-- OBJECTIVE --
List each line of the entries below that contains the word "screenshot".

(Word and item position data)
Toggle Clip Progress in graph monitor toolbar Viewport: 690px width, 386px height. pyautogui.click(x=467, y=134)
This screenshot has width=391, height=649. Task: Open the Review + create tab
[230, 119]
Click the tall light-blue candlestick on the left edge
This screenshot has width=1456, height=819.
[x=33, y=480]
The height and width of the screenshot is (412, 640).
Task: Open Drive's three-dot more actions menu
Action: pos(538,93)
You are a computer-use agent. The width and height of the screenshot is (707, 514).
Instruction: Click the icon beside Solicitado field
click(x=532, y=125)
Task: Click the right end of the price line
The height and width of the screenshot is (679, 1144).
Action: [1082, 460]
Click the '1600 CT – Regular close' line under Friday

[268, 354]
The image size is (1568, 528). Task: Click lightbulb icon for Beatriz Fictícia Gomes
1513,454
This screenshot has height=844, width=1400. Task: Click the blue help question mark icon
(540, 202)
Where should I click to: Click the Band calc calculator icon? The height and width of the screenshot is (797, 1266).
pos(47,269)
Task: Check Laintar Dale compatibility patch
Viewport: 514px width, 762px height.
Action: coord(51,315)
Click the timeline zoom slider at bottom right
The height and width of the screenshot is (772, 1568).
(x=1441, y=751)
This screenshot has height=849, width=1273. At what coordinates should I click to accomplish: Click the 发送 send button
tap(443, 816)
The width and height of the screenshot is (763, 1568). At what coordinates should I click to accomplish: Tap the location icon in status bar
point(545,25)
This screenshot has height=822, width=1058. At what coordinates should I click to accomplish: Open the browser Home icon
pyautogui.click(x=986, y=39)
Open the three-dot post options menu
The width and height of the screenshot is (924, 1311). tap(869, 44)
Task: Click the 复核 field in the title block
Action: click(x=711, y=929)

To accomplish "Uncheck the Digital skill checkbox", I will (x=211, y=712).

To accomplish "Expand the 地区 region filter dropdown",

-- SOLUTION FOR THIS EXERCISE --
This screenshot has width=391, height=649. Task: Open the Review + create tab
This screenshot has width=1456, height=819.
The height and width of the screenshot is (412, 640).
You are a computer-use agent. The width and height of the screenshot is (707, 514).
The height and width of the screenshot is (679, 1144).
This screenshot has height=844, width=1400. Task: Click the blue help question mark icon
Where should I click to: Click the Band calc calculator icon? The height and width of the screenshot is (797, 1266).
The height and width of the screenshot is (772, 1568).
This screenshot has height=849, width=1273. At what coordinates should I click to accomplish: Click the 发送 send button
The width and height of the screenshot is (763, 1568). At what coordinates should I click to accomplish: Tap the location icon in status bar
This screenshot has height=822, width=1058. At what coordinates should I click to accomplish: Open the browser Home icon
The width and height of the screenshot is (924, 1311). tap(869, 44)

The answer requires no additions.